(Try it)
Look through the material below. Return exactly the lines from the one with "Click Facebook icon" through the one with "Image resolution: width=1200", both included.
Records shown below:
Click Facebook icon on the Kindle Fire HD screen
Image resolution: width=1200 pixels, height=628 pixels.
End of Records shown.
Records shown below:
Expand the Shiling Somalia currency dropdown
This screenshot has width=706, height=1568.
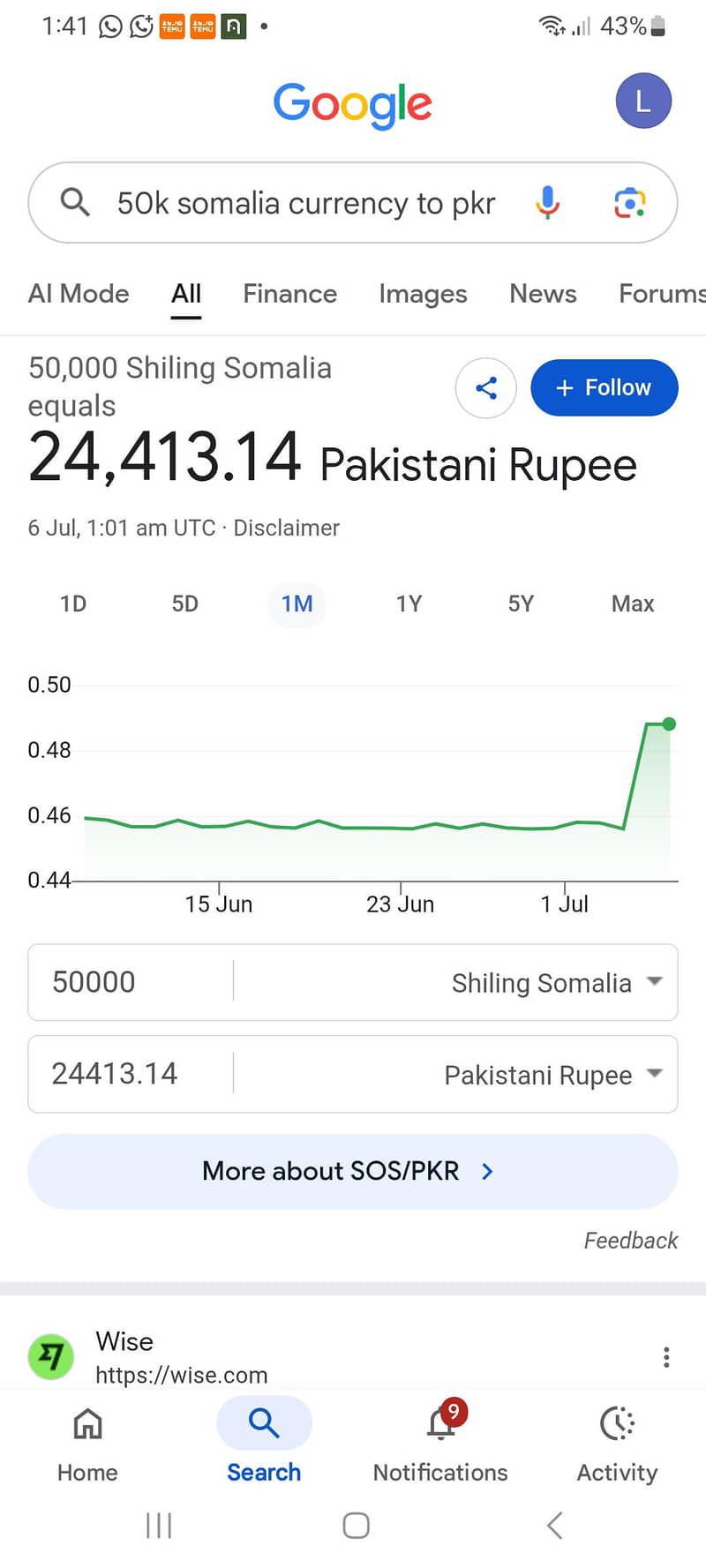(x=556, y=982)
End of Records shown.
Records shown below:
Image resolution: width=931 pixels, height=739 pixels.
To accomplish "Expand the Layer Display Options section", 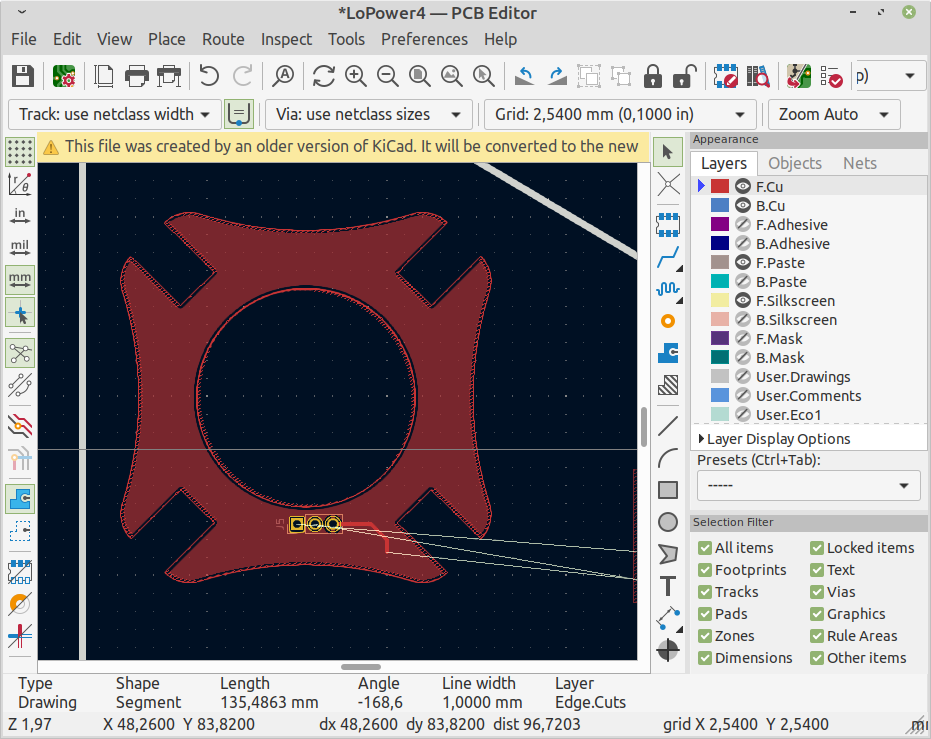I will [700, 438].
End of Records shown.
(Final answer)
Click Facebook icon on the Kindle Fire HD screen
Image resolution: width=1200 pixels, height=628 pixels.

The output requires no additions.